WHAT YOU HAVE TO DO:
Would you please return every line from the listing that contains the word "screenshot"?

INPUT RECORDS:

=== Begin Enclosure ===

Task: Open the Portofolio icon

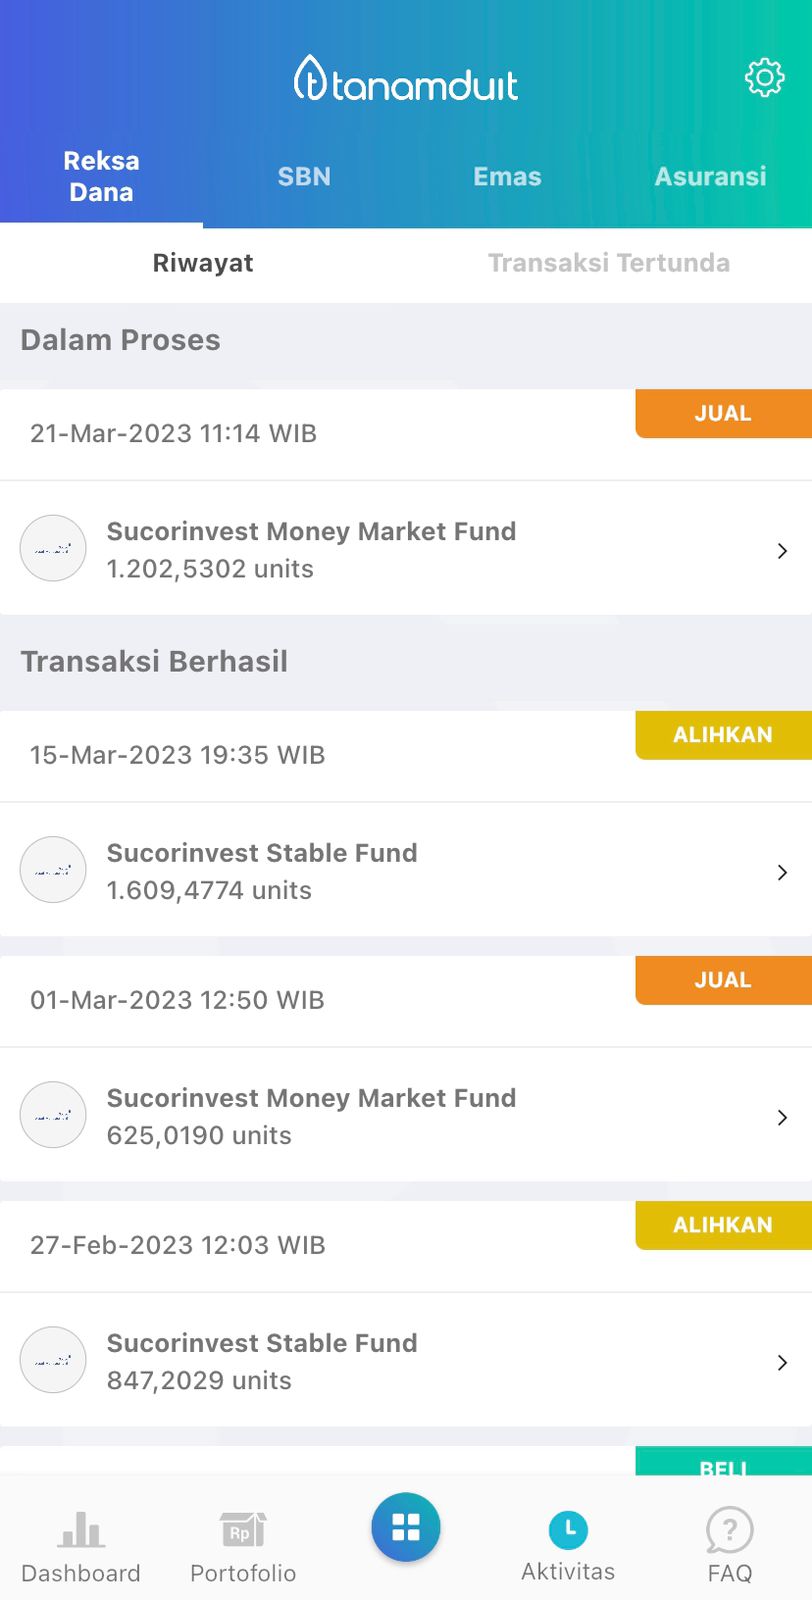Action: point(243,1530)
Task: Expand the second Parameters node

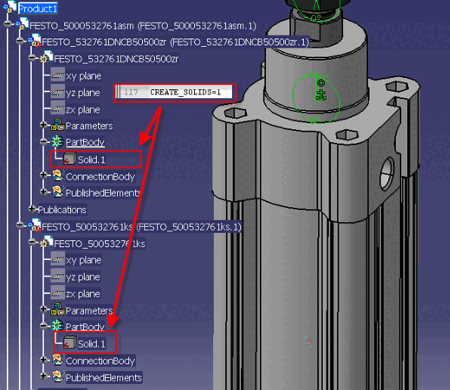Action: click(44, 309)
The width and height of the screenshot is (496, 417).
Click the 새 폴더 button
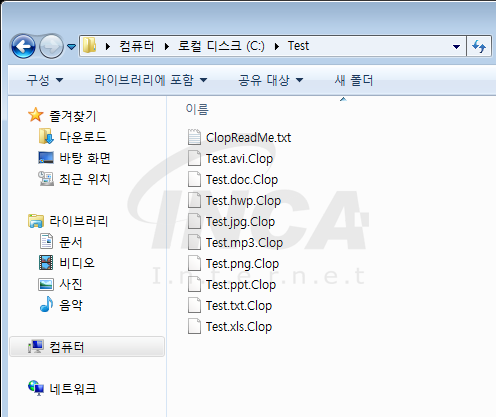(354, 80)

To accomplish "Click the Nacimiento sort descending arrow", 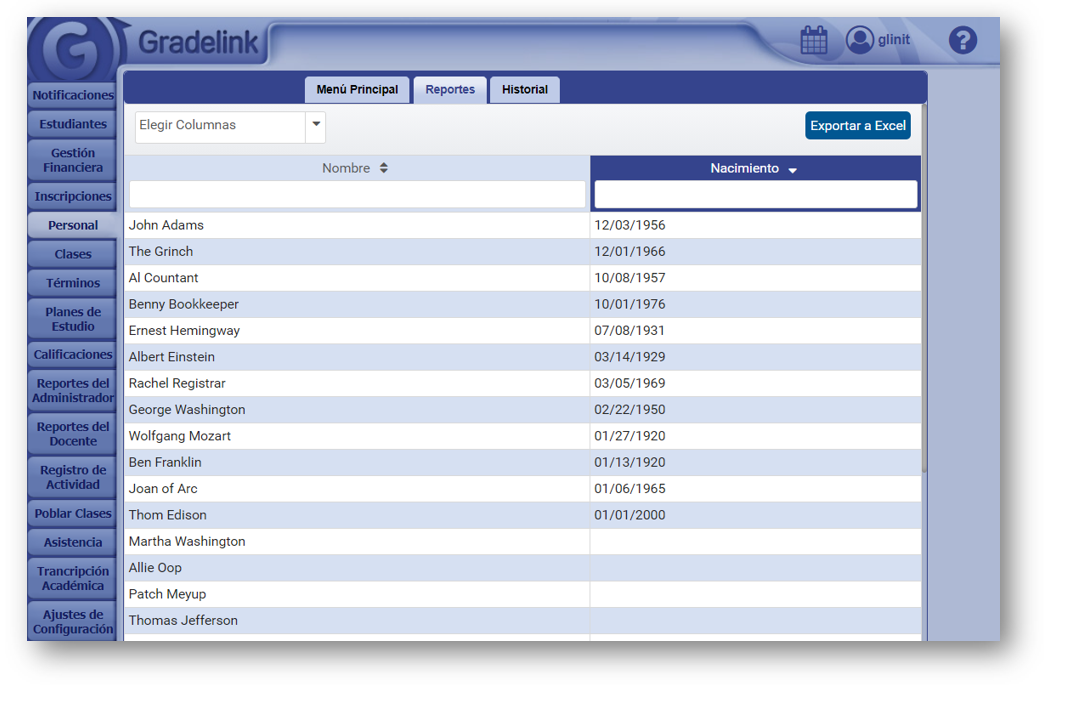I will tap(792, 170).
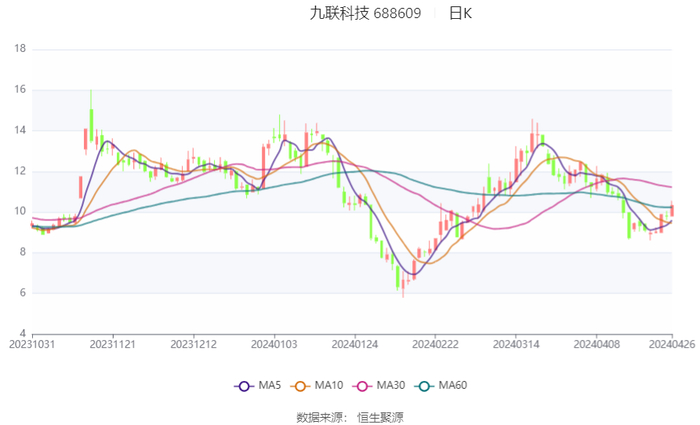Select the 20231031 date on x-axis
The image size is (700, 425).
[x=32, y=344]
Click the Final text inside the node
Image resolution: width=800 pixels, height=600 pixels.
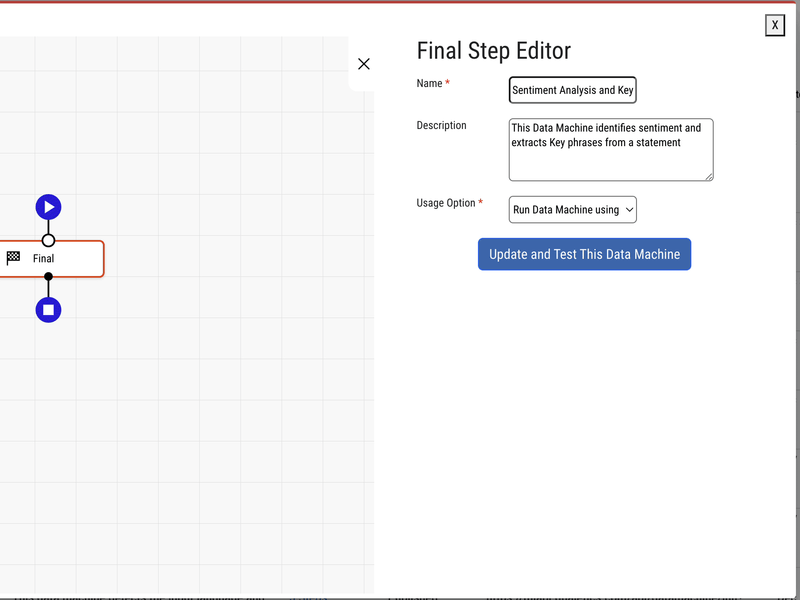(43, 258)
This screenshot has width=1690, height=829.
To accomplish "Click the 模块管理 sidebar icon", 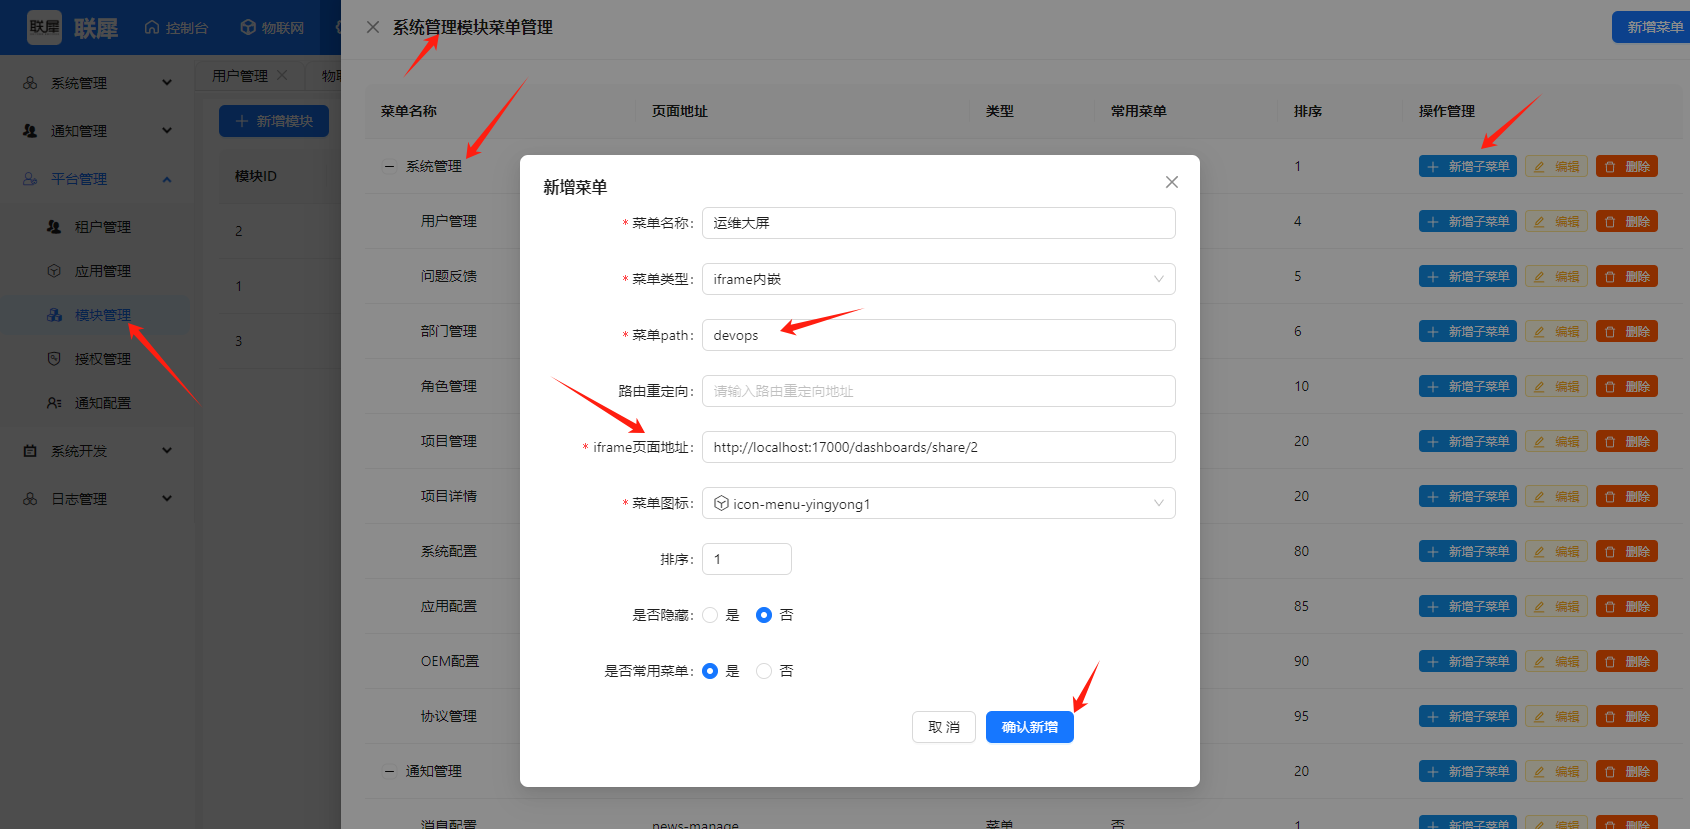I will coord(54,315).
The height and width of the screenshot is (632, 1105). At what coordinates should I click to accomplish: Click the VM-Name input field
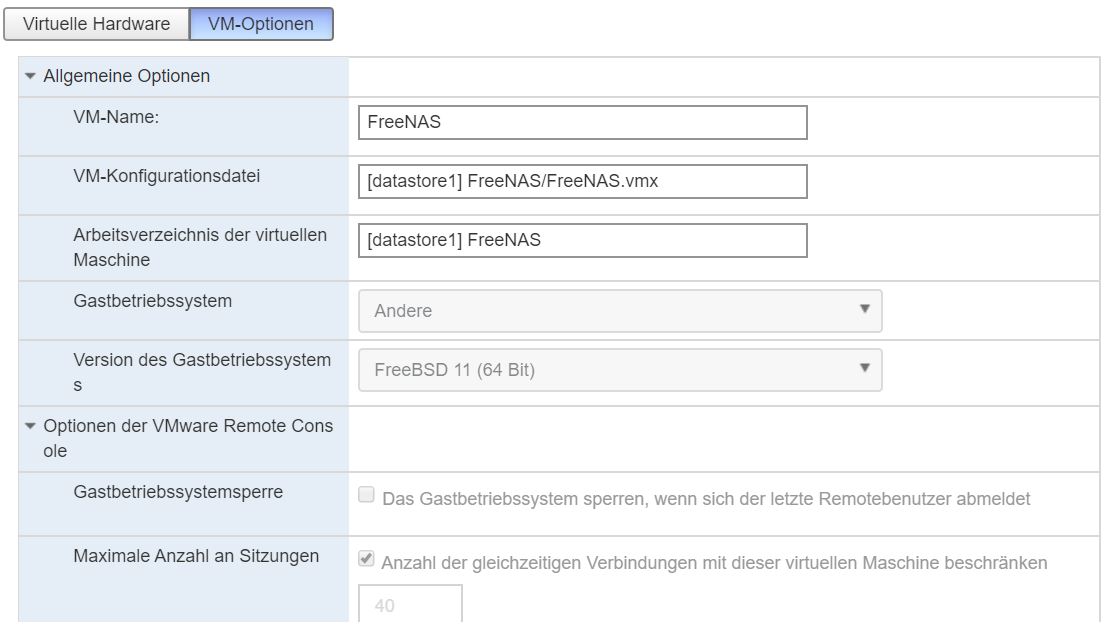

=== End Enclosure ===

REPLY TO THE EXERCISE:
The width and height of the screenshot is (496, 417).
This screenshot has width=1690, height=829.
The height and width of the screenshot is (632, 1105). At what coordinates should I click to accomplish: Click the VM-Name input field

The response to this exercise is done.